Ílhavo: “Queremos seguir em caminho sustentado, sem pressas, mas com ambição" - Rui Dias (Presidente CMI).

O presidente da Câmara de Ílhavo fala em “sentido de missão” e “serviço publico” num quadro de “governação complexo”, em “cenários externos adversos”, mas com confiança para poder cumprir os compromissos assumidos perante o eleitorado ilhavense.

Rui Dias discursou, pela primeira vez, na cerimónia do Feriado Municipal de Ílhavo, enquanto presidente de Câmara, reafirmando compromisso com a execução do programa sufragado.

Passou em revista o arranque de mandato “sem maioria absoluta” mas com a certeza de que há valores que viabilizam o exercício.

Define “diálogo e ética” como pilares da ação política em “sentido de missão”.

“Governar é servir as pessoas, empresas, clubes, associações, acompanhando os seus sonhos”, resumiu.

Num quadro de fragmentação política, assegura que a chave é “colocar os munícipes acima de qualquer interesse partidário”.

“É isso que temos feito nestes primeiros cinco meses com responsabilidade e sentido ético de missão”.

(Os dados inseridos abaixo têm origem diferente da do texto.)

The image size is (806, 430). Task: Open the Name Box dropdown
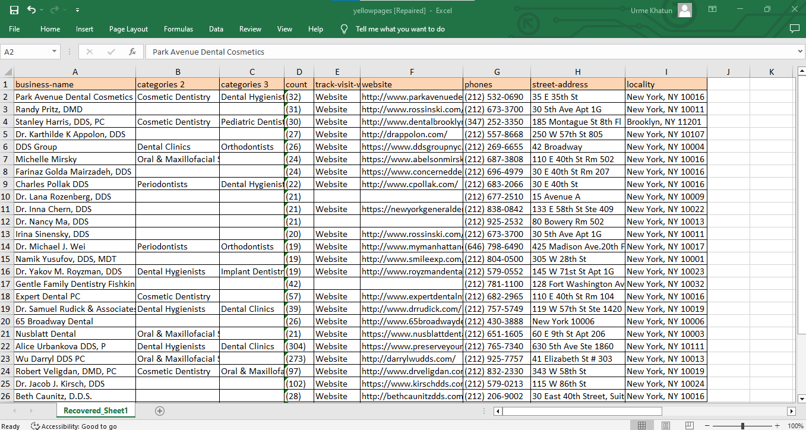(53, 52)
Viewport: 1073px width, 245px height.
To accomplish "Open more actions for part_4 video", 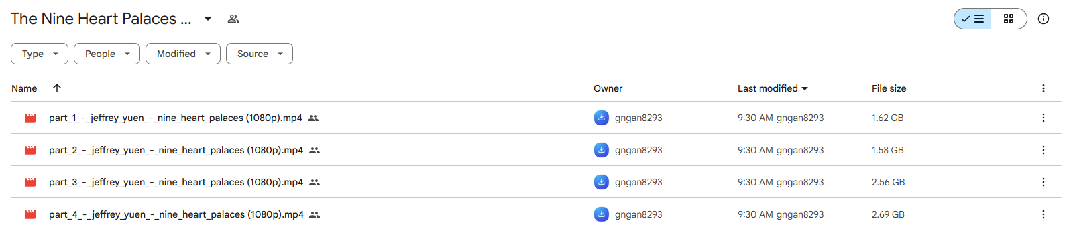I will tap(1043, 214).
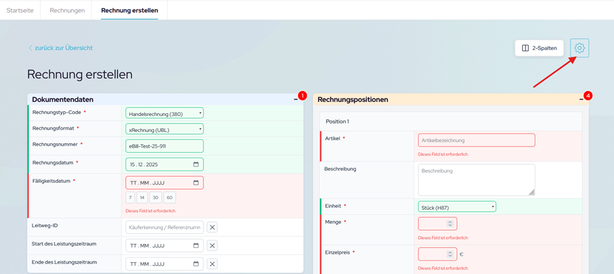Toggle the 2-Spalten layout button

pos(539,48)
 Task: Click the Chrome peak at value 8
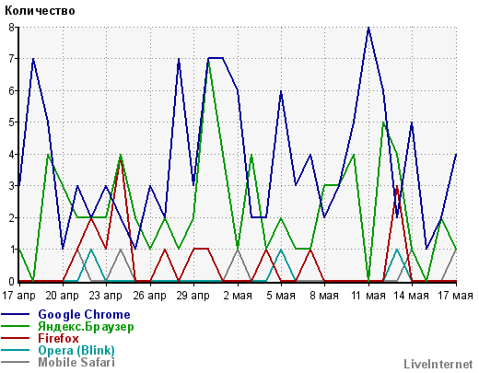coord(368,28)
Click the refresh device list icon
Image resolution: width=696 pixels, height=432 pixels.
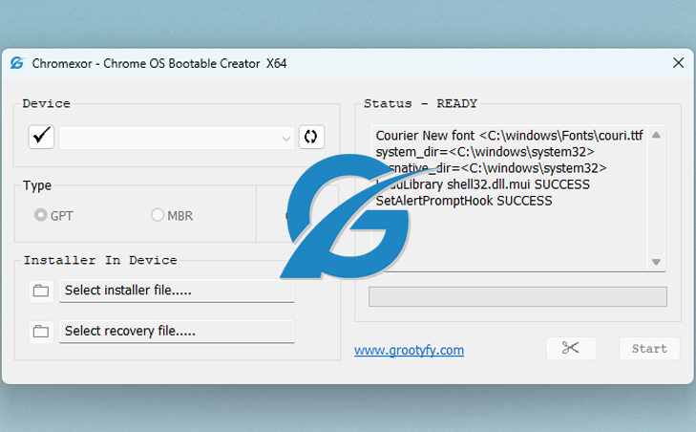(310, 137)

Rui Dias assegura que tem procurado “honrar” a palavra dada, prestar contas e criar “instrumentos de monitorização das políticas públicas”.

O autarca destacou, ainda, o lançamento de programas que colocam os “mais vulneráveis no centro das políticas”.

Quanto ao quadro geral, evoca o potencial do Município para conseguir ultrapassar a “pressão colocada” por prazos apertados e exigência financeira dos investimentos em curso.

“Herdamos desafios exigentes do PRR com processos complexos, prazos apertados, mas assumimos um compromisso claro: não viramos a cara. Cumpriremos com rigor e ética tudo aquilo a que nos propusemos”.

Fez a defesa de políticas de “proximidade com os cidadãos” como forma de manter a governação “transparente” em cada um dos seus momentos e definiu a educação como estruturante no projeto político.

“Acreditamos que é na educação que se constrói o futuro. Queremos afirmar Ílhavo como território inclusivo e mais justo”.

Sobre investimentos em qualificação e inovação assegura que são a porta para que “ninguém deixe de ter oportunidade de fazer caminho de sucesso por ter nascido do lado errado da vida”.

Destaca a consolidação de ligações à UA, Fábrica da Ciência e PCI como pilares desse projeto no campo da educação e do fomento da cidadania enquanto base do “crescimento coletivo”.

Rui Dias quis realçar a educação como base da formação de “cidadãos livres e responsáveis”.

Referência, ainda, ao simbolismo de Abril, em mês dos 50 anos da Constituição da República Portuguesa, garante de “valores constitucionais”.

Para responder ao mundo globalizado fez a apologia da globalização do nível local e regional na cooperação entre entidades públicas e privadas.

Na economia, destaca a relevância estratégica do Porto de Aveiro e os desafios do projeto de ampliação da barra.

Prometeu seguir vigilante e atento ao processo e às transformações esperadas “comprometidos com o trabalho em rede” (com áudio).

Num discurso mais voltado para dentro do universo municipal, agradeceu o esforço coletivo dos cerca de 600 funcionários, espelhado no reconhecimento dos homenageados desta segunda-feira, funcionários já em condição de aposentados.

“Em nome dos ilhavenses um muito obrigado a todos”, englobando figuras dos agrupamentos de escolas, funcionários e figuras da sociedade civil.

“Queremos seguir em caminho sustentado, sem pressas, mas como ambição. O futuro será construído com todos de forma leal e transparente”, conclui no rescaldo da cerimónia (áudio).

O feriado distinguiu Noémia Maia, José Manuel Cruz Ferreira Rocha, Horácio Labrincha e José Augusto São Marcos Amaral (ex-funcionários municipais), Mário Campolargo, Eduardo Feio, agrupamentos de Escolas de Ílhavo, Gafanha da Nazaré e Gafanha da Encarnação, Manuel João Senos Matias, Centro Cultural e Desportivo dos Trabalhadores do Município de Ílhavo e Inês Matos Filipe

O programa seguiu para a Casa da Cultura de Ílhavo onde foi inaugurada a exposição de fotografia Mar Ausente, de Luís Oliveira Santos.

Mostra documenta o desaparecimento progressivo das secas de bacalhau em Portugal, propondo uma reflexão sobre memória, transformação e perda, a partir de imagens marcadas pela ausência e pela degradação das estruturas outrora associadas a esta atividade.